● **What needs to be done**
Beginning with the line that contains "Where should I", restate each line below through the final one exactly, and exclude the pictures.

● **Provided data**
-*-*-
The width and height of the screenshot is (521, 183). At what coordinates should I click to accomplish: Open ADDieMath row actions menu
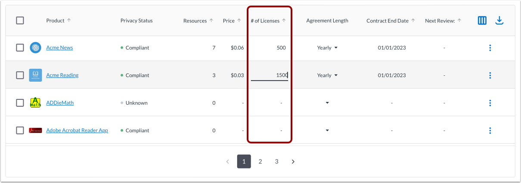490,103
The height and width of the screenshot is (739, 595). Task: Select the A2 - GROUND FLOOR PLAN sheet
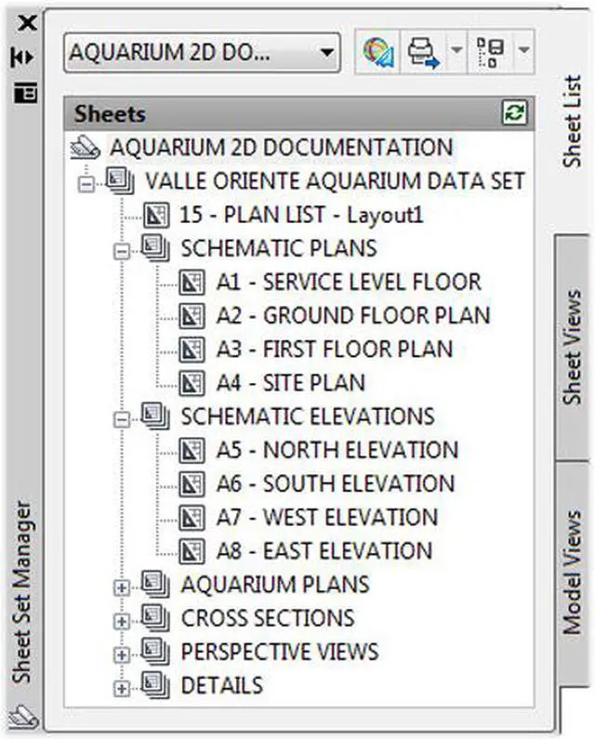[x=352, y=316]
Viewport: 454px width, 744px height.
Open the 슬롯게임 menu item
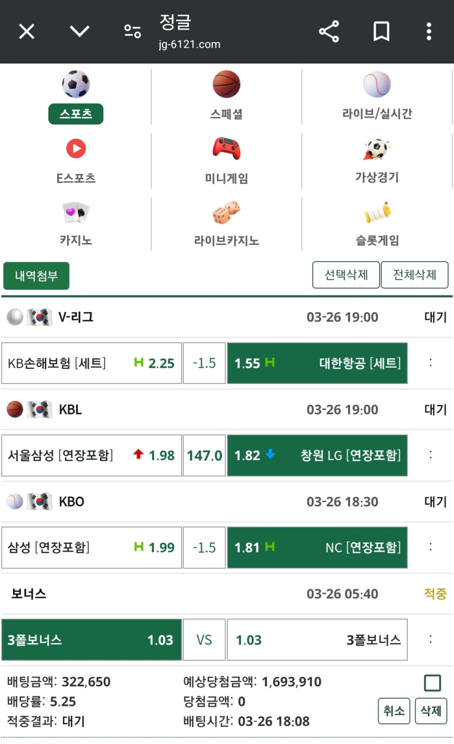tap(377, 240)
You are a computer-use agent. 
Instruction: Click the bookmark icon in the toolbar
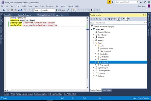[x=92, y=10]
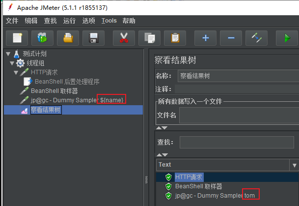Click the New test plan toolbar icon
Viewport: 299px width, 206px height.
tap(17, 38)
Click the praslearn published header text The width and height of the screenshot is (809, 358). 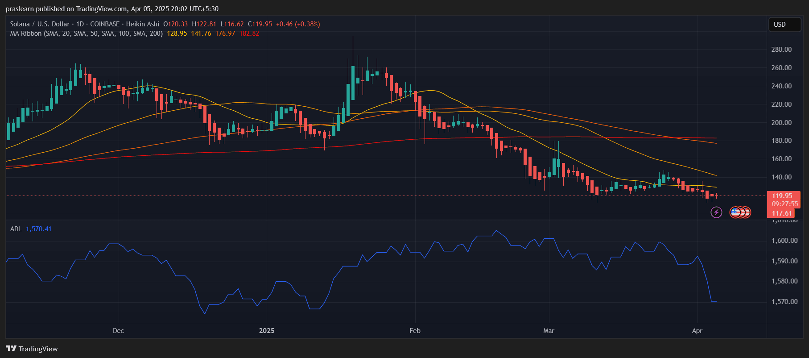tap(112, 8)
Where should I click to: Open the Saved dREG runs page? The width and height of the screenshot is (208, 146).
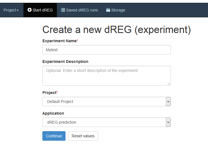(79, 10)
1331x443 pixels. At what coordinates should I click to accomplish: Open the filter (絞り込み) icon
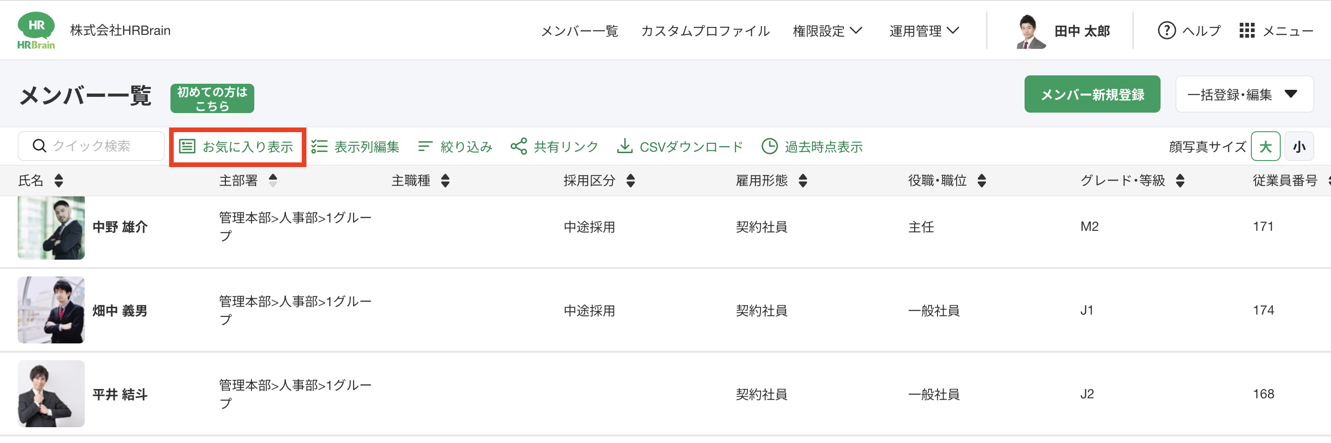click(x=425, y=147)
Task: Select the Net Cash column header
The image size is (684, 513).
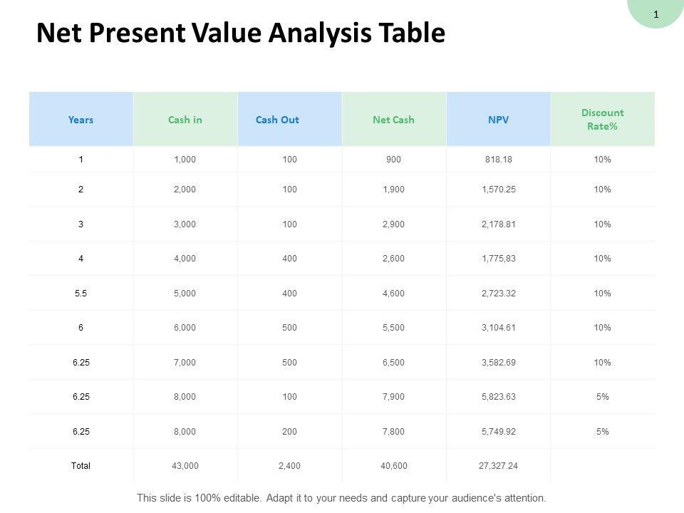Action: [393, 120]
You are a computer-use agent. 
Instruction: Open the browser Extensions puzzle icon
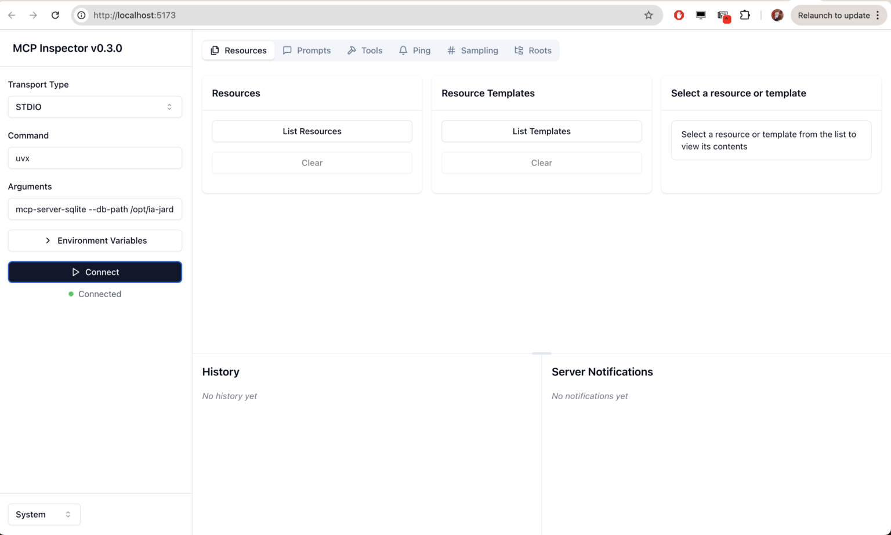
-*-*-
● **Expected answer**
Where should I click to: Open the Saved dREG runs page? The width and height of the screenshot is (208, 146).
(79, 10)
1331x443 pixels. At what coordinates should I click to accomplish: Open the filter (絞り込み) icon
click(x=425, y=147)
Task: Select the Net Cash column header
The image size is (684, 513).
Action: [393, 120]
You are a computer-use agent. 
Instruction: Open the browser Extensions puzzle icon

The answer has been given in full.